Chondrogenic differentiation is pivotal in the active regulation of artery calcification. We investigated the cellular origin of chondrocyte-like cells in atherosclerotic intimal calcification of C57BL/6 LDLr^-/- mice using bone marrow transplantation to trace ROSA26-LacZ-labeled cells. Immunohistochemical costaining of collagen type II with LacZ and leukocyte defining surface antigens was performed and analyzed by high-resolution confocal microscopy. Chondrocytelike cells were detected in medium and advanced atherosclerotic plaques accounting for 7.1 ± 1.6% and 14.1 ± 1.7% of the total plaque cellularity, respectively. Chimera analysis exhibited a mean of 89.8% LacZ⁺ cells in peripheral blood and collagen type II costaining with LcZ revealed an average 88.8 ± 7.6% cytoplasmatic LacZ⁺ evidence within the chondrocyte-like cells.

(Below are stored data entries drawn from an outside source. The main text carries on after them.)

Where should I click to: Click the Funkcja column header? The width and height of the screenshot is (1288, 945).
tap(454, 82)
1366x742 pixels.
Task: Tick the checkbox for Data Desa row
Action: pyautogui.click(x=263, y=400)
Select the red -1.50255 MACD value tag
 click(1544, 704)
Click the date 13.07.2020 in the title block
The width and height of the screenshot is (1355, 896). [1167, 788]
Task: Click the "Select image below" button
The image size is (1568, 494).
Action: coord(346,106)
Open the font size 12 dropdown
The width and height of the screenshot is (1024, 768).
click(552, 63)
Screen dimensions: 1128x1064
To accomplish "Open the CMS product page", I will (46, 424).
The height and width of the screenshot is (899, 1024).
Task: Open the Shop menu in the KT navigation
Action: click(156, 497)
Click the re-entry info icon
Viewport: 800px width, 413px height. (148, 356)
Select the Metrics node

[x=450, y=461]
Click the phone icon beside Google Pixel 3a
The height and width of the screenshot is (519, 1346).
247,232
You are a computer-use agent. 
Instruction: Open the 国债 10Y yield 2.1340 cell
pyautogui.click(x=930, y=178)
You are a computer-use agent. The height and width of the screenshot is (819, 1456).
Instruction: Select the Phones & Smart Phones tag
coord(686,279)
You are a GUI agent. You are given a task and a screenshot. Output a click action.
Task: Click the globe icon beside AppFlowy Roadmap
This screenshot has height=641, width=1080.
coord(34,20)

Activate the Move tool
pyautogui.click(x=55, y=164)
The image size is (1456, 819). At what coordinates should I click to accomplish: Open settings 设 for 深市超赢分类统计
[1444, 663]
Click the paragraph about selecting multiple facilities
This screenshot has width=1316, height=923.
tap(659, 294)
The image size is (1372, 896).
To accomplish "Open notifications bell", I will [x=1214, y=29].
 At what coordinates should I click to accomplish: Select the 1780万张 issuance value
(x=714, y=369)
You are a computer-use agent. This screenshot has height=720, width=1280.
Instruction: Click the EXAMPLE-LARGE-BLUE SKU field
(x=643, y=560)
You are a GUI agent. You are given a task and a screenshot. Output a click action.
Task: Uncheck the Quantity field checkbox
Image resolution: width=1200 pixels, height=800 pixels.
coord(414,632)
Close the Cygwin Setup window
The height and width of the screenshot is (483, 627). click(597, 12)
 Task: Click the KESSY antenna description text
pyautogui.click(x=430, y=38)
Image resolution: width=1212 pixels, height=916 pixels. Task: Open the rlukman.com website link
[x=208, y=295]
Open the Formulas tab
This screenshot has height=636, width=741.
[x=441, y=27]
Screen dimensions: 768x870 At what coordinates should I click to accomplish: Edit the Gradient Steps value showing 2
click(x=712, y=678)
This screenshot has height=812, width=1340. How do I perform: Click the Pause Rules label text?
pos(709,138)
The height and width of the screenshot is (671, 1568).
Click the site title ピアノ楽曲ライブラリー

To examine whether hematopoietic stem cells contribute to the phenotype, stem cell marker CD34 and myeloid progenitor-associated antigen CD13 were analyzed. CD34⁺ was detectable in 86.9 ± 8.1% and CD13⁺ evidence in 54.2 ± 7.6% of chondrocyte-like cells, attributable most likely because of loss of surface markers during transdifferentiation. Chondrocyte differentiation factor Sox-9 was detected in association with chondrocyte-like cells, whereas Sm22α, a marker for smooth muscle cells, could not be demonstrated. The results show that the majority of chondrocyte-like cells were of bone marrow origin, whereas CD34⁺/CD13⁺ myeloid precursors appeared to infiltrate the plaque actively and transdifferentiated into chondrocytes-like cells in the progression of atherosclerosis.